Feijóo is waiting to gather more information from his experts to make a first public statement but, for now, he does miss that in the face of a matter “so serious, of such importance and extremely serious from a humanitarian point of view” no one from the Government has called him to agree on the measure, say sources close to him. And they remember how the similar proposal of November 2014 was forged.
The then Foreign Minister, the popular José Manuel García Margallo, negotiated on that occasion the text of the resolution with his PSOE predecessor, Trinidad Jiménez, and in the debate in Congress there were, above all, words of consensus. Margallo expressed the Government's “hope that the historic session” would serve to “unblock a negotiation process that has been stuck for many years.” And he pledged that Spain, as a non-permanent member of the UN Security Council, would promote “a dialogue for peace, security and the development of a region that has been suffering for a long time.” Trinidad Jiménez highlighted: “The recognition of the Palestinian State is the best resolution to promote peace, through a resolution that does not go with anyone or against anyone.”

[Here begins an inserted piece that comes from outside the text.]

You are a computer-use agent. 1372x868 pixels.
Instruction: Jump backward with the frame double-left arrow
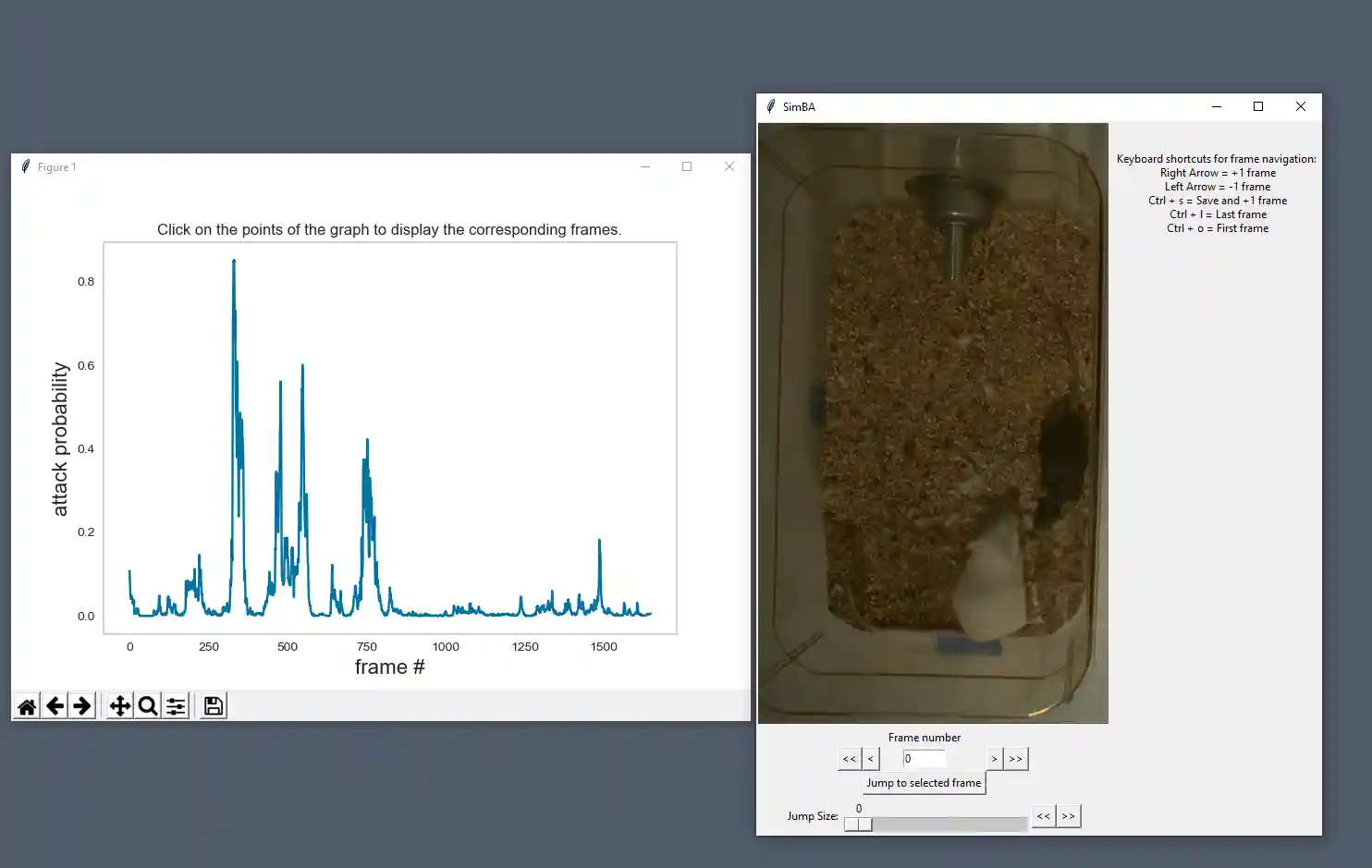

The non-legal (non-binding) proposal finally approved urged the Government to “recognize [a] Palestine as a State, subject of International Law, reaffirming the conviction that the only possible solution to the conflict is the coexistence of two States, Israel and Palestine.” And he added: “This recognition must be a consequence of a negotiation process between the parties that guarantees peace and security for both, respect for the rights of citizens and regional stability.”
The then President Rajoy's team also remembers how the reception and official lunch was set up at the Royal Palace, in November 2017 and with the presence of the Kings, for the Palestinian president, Mahmud Abbas. It was in the columned hall, the same place where the Middle East Peace Conference had been inaugurated 26 years earlier. And it was there that Abbas expressed, in the midst of the Catalan independence crisis, his “firm stance in support of the unity of the people and territory of Spain.”
In the current Congress, if a vote on the matter were promoted, the PSOE would have a large majority of votes for its initiative to prosper, although predictably without the unanimity of then. This same week, spokespersons for Sumar, Podemos, Compromís and other groups even maintained that the Government was late with this proposal and that it could be being braver. The representative of Podemos, Javier Sánchez Serna, reproached Sánchez for taking so long and for not daring to take the Israeli prime minister to the International Criminal Court “for genocide.”